• TASK DIRECTIONS
The records that follow must be reproduced in full, exactly as written.

[Records from a data collection]
────────────────

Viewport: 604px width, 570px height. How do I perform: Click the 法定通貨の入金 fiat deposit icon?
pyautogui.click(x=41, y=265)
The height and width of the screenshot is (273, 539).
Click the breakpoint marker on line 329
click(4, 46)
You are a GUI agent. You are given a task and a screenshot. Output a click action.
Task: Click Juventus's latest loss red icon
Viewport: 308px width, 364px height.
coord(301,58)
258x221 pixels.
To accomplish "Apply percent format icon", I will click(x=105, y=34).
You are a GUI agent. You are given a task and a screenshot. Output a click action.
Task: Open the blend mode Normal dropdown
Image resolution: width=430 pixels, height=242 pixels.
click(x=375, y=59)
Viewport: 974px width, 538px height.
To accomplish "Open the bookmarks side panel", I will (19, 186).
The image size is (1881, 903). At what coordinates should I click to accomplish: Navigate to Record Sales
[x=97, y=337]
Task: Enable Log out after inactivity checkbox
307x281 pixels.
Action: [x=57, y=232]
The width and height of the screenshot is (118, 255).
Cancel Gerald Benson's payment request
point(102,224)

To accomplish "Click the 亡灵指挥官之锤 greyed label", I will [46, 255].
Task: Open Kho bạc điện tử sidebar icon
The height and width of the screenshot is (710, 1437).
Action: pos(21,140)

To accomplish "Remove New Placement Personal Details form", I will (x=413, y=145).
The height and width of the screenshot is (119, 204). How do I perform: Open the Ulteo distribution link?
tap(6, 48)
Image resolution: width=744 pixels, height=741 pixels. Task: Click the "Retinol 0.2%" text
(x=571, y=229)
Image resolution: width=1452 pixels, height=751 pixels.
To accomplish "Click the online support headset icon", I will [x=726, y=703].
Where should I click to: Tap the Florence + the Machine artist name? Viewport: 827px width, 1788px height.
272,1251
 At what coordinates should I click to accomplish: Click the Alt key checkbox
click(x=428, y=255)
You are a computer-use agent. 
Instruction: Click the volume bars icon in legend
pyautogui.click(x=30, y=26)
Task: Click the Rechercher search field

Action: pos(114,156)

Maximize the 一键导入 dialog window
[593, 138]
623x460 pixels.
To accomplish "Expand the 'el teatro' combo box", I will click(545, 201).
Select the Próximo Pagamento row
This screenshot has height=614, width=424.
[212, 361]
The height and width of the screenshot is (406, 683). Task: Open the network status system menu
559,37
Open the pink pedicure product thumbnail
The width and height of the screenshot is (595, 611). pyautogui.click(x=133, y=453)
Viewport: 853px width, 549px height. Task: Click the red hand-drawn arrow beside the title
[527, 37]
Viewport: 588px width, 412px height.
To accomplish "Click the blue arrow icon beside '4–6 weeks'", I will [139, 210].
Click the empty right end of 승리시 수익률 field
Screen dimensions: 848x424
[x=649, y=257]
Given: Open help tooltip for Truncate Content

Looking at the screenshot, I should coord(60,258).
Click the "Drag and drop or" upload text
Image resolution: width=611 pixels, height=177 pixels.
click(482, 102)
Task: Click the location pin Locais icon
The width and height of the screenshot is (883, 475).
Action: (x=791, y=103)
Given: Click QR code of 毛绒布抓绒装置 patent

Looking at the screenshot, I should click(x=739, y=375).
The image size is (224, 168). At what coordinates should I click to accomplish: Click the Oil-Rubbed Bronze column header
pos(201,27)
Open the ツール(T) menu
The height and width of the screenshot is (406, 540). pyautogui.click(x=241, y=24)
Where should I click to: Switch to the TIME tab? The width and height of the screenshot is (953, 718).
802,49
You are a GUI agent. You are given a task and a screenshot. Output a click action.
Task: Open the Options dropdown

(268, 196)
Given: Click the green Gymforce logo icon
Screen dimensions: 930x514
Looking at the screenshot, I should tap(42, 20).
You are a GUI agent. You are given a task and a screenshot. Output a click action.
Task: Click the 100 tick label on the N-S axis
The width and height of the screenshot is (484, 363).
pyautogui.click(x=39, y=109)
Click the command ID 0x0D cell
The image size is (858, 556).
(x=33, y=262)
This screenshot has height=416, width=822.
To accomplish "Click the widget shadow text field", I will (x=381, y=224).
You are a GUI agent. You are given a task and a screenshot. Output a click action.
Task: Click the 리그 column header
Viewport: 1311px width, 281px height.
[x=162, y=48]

────────────────

• WRITTEN ANSWER
Viewport: 604px width, 570px height. How do I perform: Click the 法定通貨の入金 fiat deposit icon?
pyautogui.click(x=41, y=265)
The height and width of the screenshot is (273, 539).
Click the breakpoint marker on line 329
click(4, 46)
You are a GUI agent. You are given a task and a screenshot. Output a click action.
Task: Click Juventus's latest loss red icon
Viewport: 308px width, 364px height.
coord(301,58)
258x221 pixels.
To accomplish "Apply percent format icon", I will click(x=105, y=34).
You are a GUI agent. You are given a task and a screenshot. Output a click action.
Task: Open the blend mode Normal dropdown
Image resolution: width=430 pixels, height=242 pixels.
click(x=375, y=59)
Viewport: 974px width, 538px height.
To accomplish "Open the bookmarks side panel", I will (19, 186).
The image size is (1881, 903). At what coordinates should I click to accomplish: Navigate to Record Sales
[x=97, y=337]
Task: Enable Log out after inactivity checkbox
307x281 pixels.
Action: [x=57, y=232]
The width and height of the screenshot is (118, 255).
Cancel Gerald Benson's payment request
point(102,224)

To accomplish "Click the 亡灵指挥官之锤 greyed label", I will [46, 255].
Task: Open Kho bạc điện tử sidebar icon
The height and width of the screenshot is (710, 1437).
Action: pos(21,140)

To accomplish "Remove New Placement Personal Details form", I will (x=413, y=145).
The height and width of the screenshot is (119, 204). How do I perform: Open the Ulteo distribution link?
tap(6, 48)
Image resolution: width=744 pixels, height=741 pixels. Task: Click the "Retinol 0.2%" text
(x=571, y=229)
Image resolution: width=1452 pixels, height=751 pixels.
To accomplish "Click the online support headset icon", I will [x=726, y=703].
Where should I click to: Tap the Florence + the Machine artist name? Viewport: 827px width, 1788px height.
272,1251
 At what coordinates should I click to accomplish: Click the Alt key checkbox
click(x=428, y=255)
You are a computer-use agent. 
Instruction: Click the volume bars icon in legend
pyautogui.click(x=30, y=26)
Task: Click the Rechercher search field

Action: pos(114,156)

Maximize the 一键导入 dialog window
[593, 138]
623x460 pixels.
To accomplish "Expand the 'el teatro' combo box", I will click(545, 201).
Select the Próximo Pagamento row
This screenshot has height=614, width=424.
[212, 361]
The height and width of the screenshot is (406, 683). Task: Open the network status system menu
559,37
Open the pink pedicure product thumbnail
The width and height of the screenshot is (595, 611). pyautogui.click(x=133, y=453)
Viewport: 853px width, 549px height. Task: Click the red hand-drawn arrow beside the title
[527, 37]
Viewport: 588px width, 412px height.
To accomplish "Click the blue arrow icon beside '4–6 weeks'", I will [139, 210].
Click the empty right end of 승리시 수익률 field
Screen dimensions: 848x424
[x=649, y=257]
Given: Open help tooltip for Truncate Content

Looking at the screenshot, I should coord(60,258).
Click the "Drag and drop or" upload text
Image resolution: width=611 pixels, height=177 pixels.
click(482, 102)
Task: Click the location pin Locais icon
The width and height of the screenshot is (883, 475).
Action: (x=791, y=103)
Given: Click QR code of 毛绒布抓绒装置 patent

Looking at the screenshot, I should click(x=739, y=375).
The image size is (224, 168). At what coordinates should I click to accomplish: Click the Oil-Rubbed Bronze column header
pos(201,27)
Open the ツール(T) menu
The height and width of the screenshot is (406, 540). pyautogui.click(x=241, y=24)
Where should I click to: Switch to the TIME tab? The width and height of the screenshot is (953, 718).
802,49
You are a GUI agent. You are given a task and a screenshot. Output a click action.
Task: Open the Options dropdown

(268, 196)
Given: Click the green Gymforce logo icon
Screen dimensions: 930x514
Looking at the screenshot, I should tap(42, 20).
You are a GUI agent. You are given a task and a screenshot. Output a click action.
Task: Click the 100 tick label on the N-S axis
The width and height of the screenshot is (484, 363).
pyautogui.click(x=39, y=109)
Click the command ID 0x0D cell
The image size is (858, 556).
(x=33, y=262)
This screenshot has height=416, width=822.
To accomplish "Click the widget shadow text field", I will (x=381, y=224).
You are a GUI agent. You are given a task and a screenshot. Output a click action.
Task: Click the 리그 column header
Viewport: 1311px width, 281px height.
[x=162, y=48]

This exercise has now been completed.